» Task statement:
Search the data below for lines that include the word "computer" and state how many there are, nothing else.

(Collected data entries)
· · · · · · ·

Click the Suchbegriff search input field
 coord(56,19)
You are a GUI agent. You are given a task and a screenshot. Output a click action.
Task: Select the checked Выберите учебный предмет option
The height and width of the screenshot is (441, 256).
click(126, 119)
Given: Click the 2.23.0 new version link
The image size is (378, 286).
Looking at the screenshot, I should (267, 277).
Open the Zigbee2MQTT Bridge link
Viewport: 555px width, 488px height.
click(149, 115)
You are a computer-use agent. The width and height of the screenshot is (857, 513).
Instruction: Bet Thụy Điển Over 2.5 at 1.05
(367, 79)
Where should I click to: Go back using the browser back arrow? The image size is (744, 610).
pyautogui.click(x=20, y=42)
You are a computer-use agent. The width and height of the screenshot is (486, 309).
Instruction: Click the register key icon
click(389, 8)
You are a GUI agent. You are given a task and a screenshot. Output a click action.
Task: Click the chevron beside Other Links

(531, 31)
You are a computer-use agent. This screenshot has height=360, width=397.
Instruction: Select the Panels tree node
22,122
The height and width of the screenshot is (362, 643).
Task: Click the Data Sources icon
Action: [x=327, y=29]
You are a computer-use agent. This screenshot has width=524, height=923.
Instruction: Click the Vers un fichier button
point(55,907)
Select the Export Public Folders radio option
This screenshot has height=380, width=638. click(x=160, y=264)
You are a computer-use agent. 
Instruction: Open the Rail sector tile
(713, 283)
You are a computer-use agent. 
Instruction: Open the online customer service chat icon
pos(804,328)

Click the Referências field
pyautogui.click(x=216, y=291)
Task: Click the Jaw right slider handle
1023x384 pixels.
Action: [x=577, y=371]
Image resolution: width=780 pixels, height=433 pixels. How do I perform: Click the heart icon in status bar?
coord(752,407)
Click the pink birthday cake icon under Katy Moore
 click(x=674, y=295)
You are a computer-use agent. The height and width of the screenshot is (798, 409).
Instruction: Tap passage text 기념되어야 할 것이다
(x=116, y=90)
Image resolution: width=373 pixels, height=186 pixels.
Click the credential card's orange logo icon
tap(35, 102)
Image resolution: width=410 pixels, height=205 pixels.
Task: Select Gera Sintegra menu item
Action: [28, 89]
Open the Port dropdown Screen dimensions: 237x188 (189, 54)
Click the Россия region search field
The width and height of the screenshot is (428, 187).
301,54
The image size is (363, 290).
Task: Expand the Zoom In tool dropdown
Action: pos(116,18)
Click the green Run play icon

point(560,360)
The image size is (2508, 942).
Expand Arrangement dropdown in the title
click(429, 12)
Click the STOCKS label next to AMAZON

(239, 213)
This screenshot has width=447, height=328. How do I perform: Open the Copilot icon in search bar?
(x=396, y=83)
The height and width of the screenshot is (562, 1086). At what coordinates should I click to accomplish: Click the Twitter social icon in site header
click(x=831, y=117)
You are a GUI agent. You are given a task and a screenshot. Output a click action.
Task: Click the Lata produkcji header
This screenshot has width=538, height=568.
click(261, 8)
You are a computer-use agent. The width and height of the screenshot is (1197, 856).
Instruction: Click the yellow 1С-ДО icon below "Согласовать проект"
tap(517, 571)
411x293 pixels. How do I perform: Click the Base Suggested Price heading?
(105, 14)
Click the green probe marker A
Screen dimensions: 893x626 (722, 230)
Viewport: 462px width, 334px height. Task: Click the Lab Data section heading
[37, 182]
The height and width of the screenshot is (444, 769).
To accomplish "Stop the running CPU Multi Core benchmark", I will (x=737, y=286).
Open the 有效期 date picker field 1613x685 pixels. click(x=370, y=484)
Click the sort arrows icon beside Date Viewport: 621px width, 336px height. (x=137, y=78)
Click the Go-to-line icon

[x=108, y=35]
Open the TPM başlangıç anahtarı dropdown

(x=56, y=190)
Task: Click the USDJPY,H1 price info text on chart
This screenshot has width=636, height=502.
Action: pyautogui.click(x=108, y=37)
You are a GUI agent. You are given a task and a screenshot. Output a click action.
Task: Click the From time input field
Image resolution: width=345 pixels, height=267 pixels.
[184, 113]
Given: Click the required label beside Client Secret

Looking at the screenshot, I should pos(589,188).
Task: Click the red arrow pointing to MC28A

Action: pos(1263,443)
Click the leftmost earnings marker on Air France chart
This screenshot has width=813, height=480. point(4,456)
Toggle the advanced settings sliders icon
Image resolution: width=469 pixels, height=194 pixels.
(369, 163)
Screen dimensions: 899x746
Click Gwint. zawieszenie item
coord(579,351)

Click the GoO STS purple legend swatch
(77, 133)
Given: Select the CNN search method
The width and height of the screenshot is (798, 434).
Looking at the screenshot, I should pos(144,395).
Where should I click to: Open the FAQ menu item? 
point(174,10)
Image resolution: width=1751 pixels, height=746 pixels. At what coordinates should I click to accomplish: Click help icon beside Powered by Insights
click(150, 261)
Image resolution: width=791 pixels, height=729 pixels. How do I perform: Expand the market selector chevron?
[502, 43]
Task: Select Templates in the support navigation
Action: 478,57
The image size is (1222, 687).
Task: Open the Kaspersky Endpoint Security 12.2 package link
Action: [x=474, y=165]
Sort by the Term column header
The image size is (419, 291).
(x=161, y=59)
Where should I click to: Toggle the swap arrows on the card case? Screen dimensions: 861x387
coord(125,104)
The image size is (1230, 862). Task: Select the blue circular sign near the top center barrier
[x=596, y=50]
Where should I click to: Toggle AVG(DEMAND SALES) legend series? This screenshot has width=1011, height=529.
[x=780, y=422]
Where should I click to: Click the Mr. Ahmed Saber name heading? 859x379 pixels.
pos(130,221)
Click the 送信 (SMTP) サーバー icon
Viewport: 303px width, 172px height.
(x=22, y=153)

· · · · · · ·

» Solution for this task:
8